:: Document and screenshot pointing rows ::

::::::::::

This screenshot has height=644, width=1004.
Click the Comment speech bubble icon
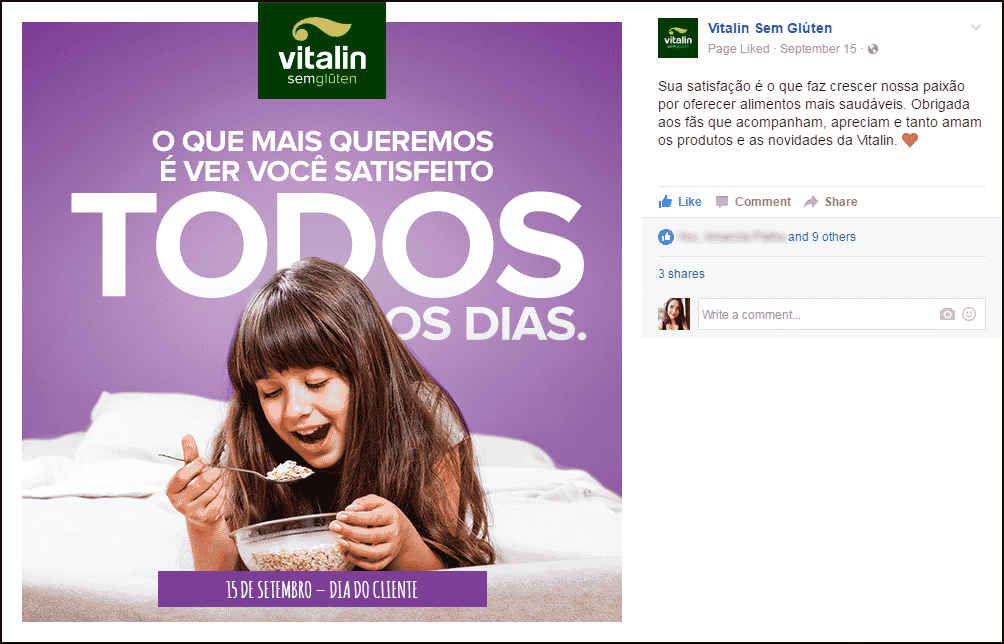(x=722, y=202)
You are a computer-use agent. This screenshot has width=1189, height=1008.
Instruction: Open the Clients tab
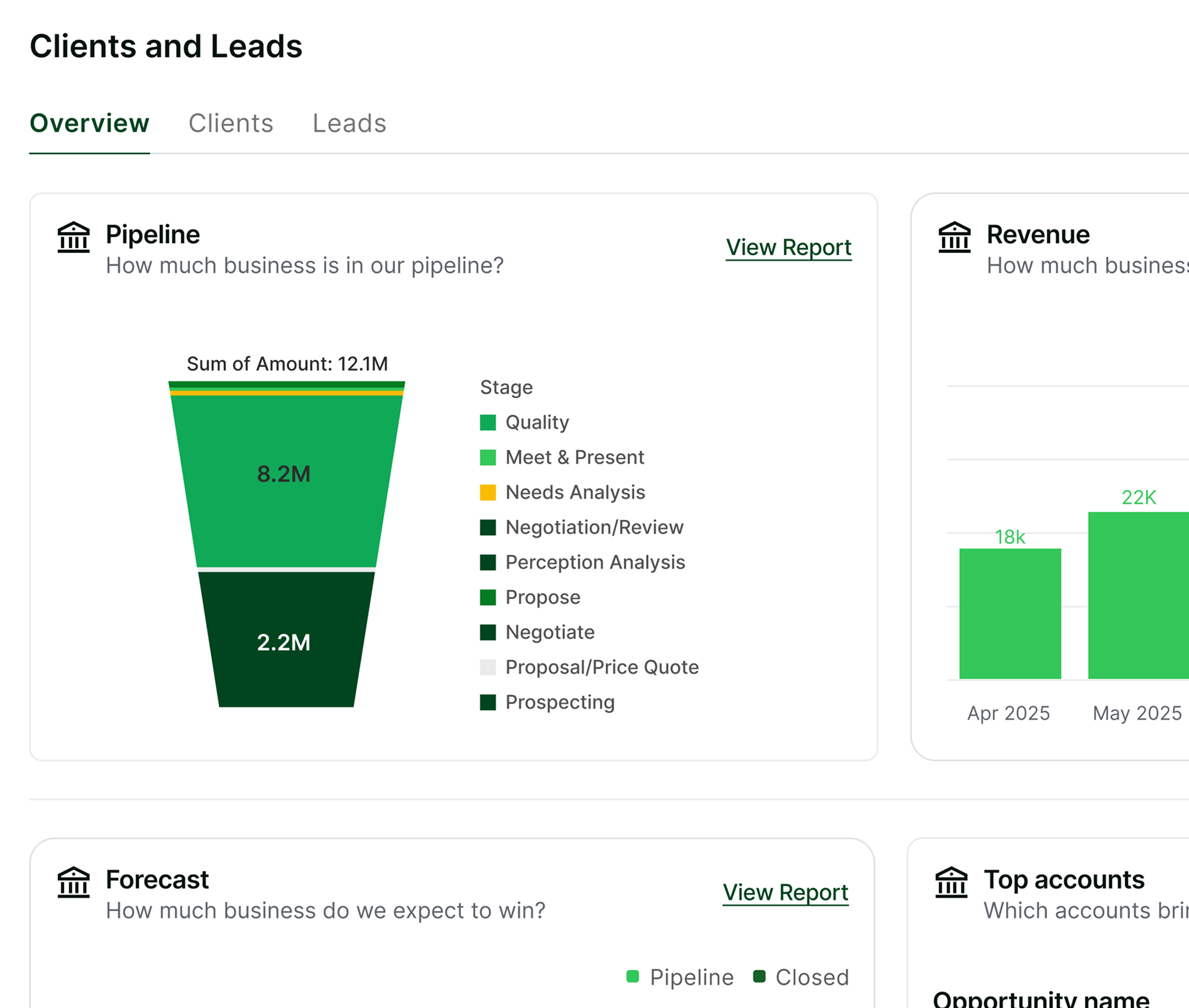point(231,123)
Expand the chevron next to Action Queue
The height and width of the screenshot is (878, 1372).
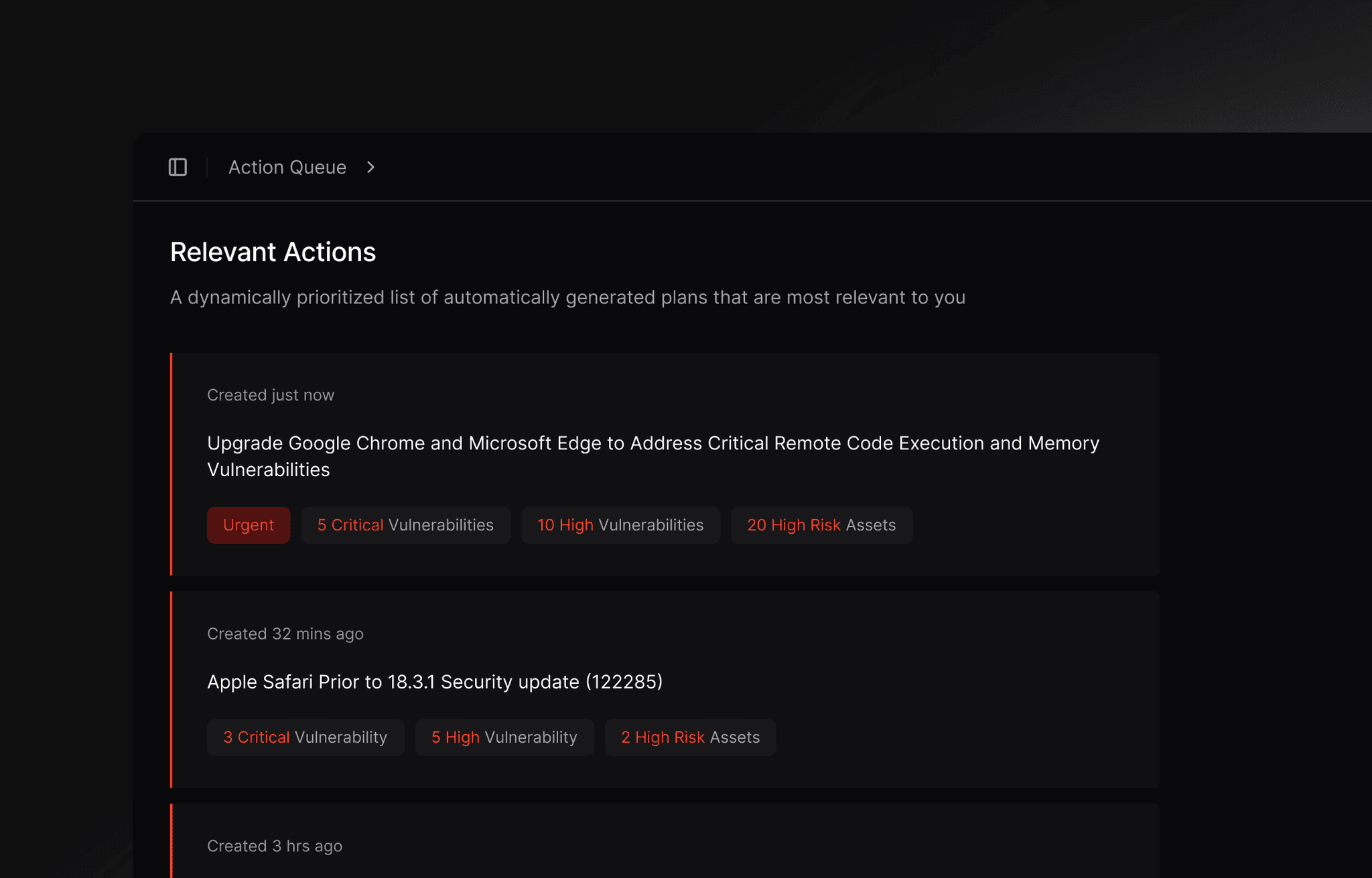[370, 168]
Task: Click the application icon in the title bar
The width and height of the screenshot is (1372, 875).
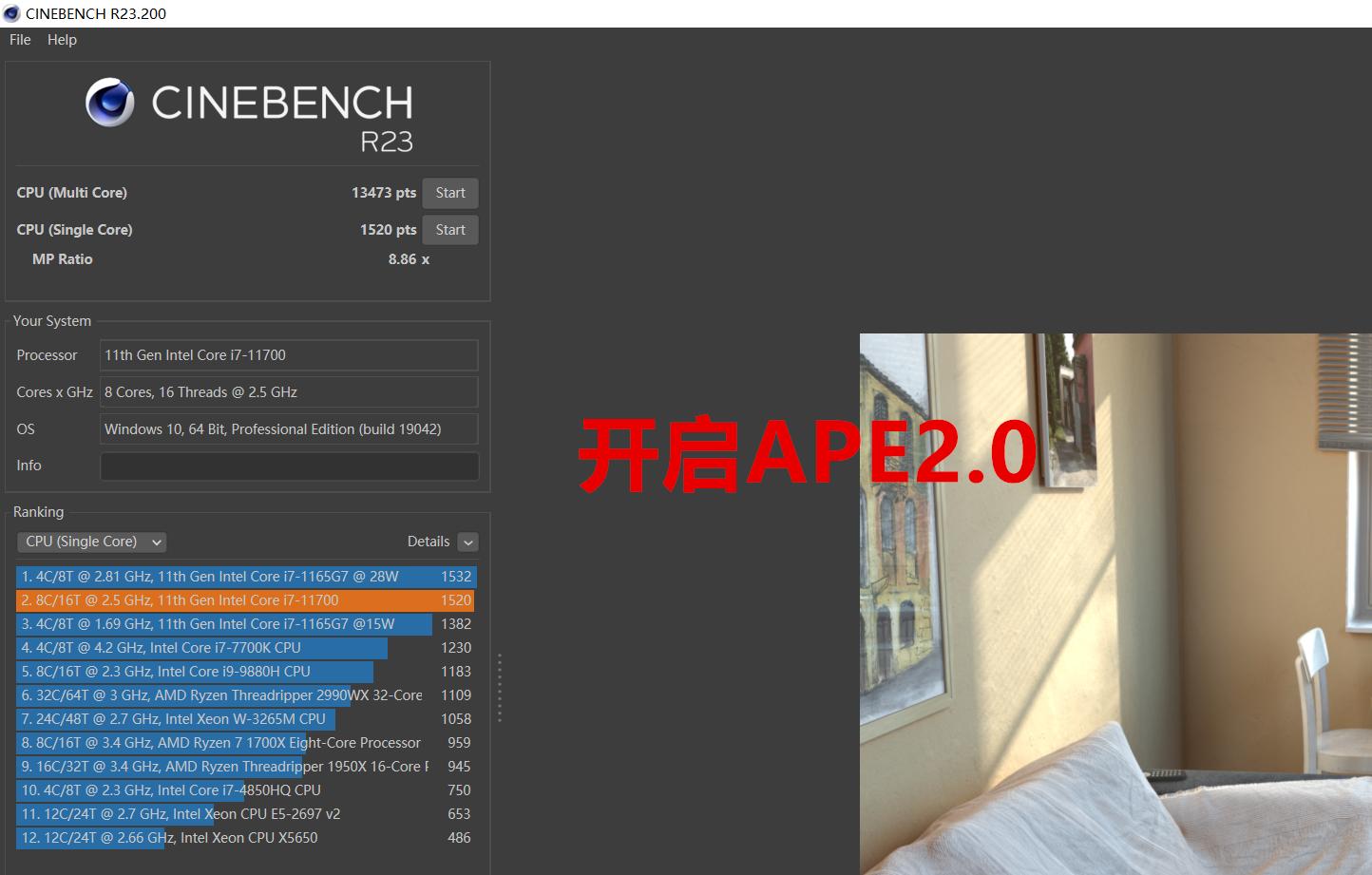Action: pyautogui.click(x=11, y=13)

::::::::::

:: WHAT TO WORK ON ::
Count how many lines of the rows above contain the string "This". Reply with the number alone.

:: ANSWER TO THE PROBLEM ::
2